Angela Merkel, the current chancellor of Germany, has been reigning over the country for 8 years. Her approval rating of 71% seems expected when you consider the 2014 estimated GDP growth in Germany. Compared to the Eurozone average of 0.25% Germany’s domestic demand and increase in construction have been great assets to the country’s economy. Despite her success as chancellor, some believe that she is not taking actions that will positively impact the long-term economy.

The previous chancellor, Gerhard Schröder, ruled a succession of reforms which enabler workers to be fired more easily. The package of reforms also reduced long-term unemployment benefits enjoyed by these fired workers, and was meant to lessen the then 12% unemployment rate. These unpopular reforms cost Schröder his position in 2005, but German economists believed that they worked so well that Merkel was able to benefit from them.

Stefan Heidbreder, the managing director at a German foundation for family-owned businesses, “a long-term perspective is missing from government policy.” Although Merkel’s approval is quite high, some of her recent policies may prevent Germany from economic stability in the long-run. During her first term she raised the legal retirement age to 67. With the formation of her coalition, money was also taken out of German pension reserves, as opposed to finding money to take out of the budget. This action was taken in order to award retroactive pension benefits to parents for the time they spent at home with children, but proved to be quite costly.

In response, Social Democrats created a temporary provision which would grant retirements at 63 rather than the age of 67 previously decided upon. Adding even more fuel to the fire, the coalition created a new minimum wage, which had never been done in Germany, and also placed price controls on rent. In a report done by the German Council of Economic Experts, the conclusion was that “the present economic situation and Germany’s healthy position compared to the euro area’s crisis countries seems to have obstructed many politician’s view of major future challenges”.

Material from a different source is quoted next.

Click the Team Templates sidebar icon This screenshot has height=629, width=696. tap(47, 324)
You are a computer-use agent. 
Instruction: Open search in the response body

According to Fratzscher, an economist for the think tank DIW Berlin, productivity per worker in Germany has remained constant in this decade despite the increased competitiveness and inexpensiveness of producing goods. Future productivity seems to be an issue for Germany’s workers. In order to improve this, a labor laws can be loosed, better education can be implemented, and additionally capital investments in infrastructure can boost productivity. Overall, in order to make economic progress Angela Merkel will have to focus less upon appearances and more upon what will make Germany the most successful it can be on a long-term scale.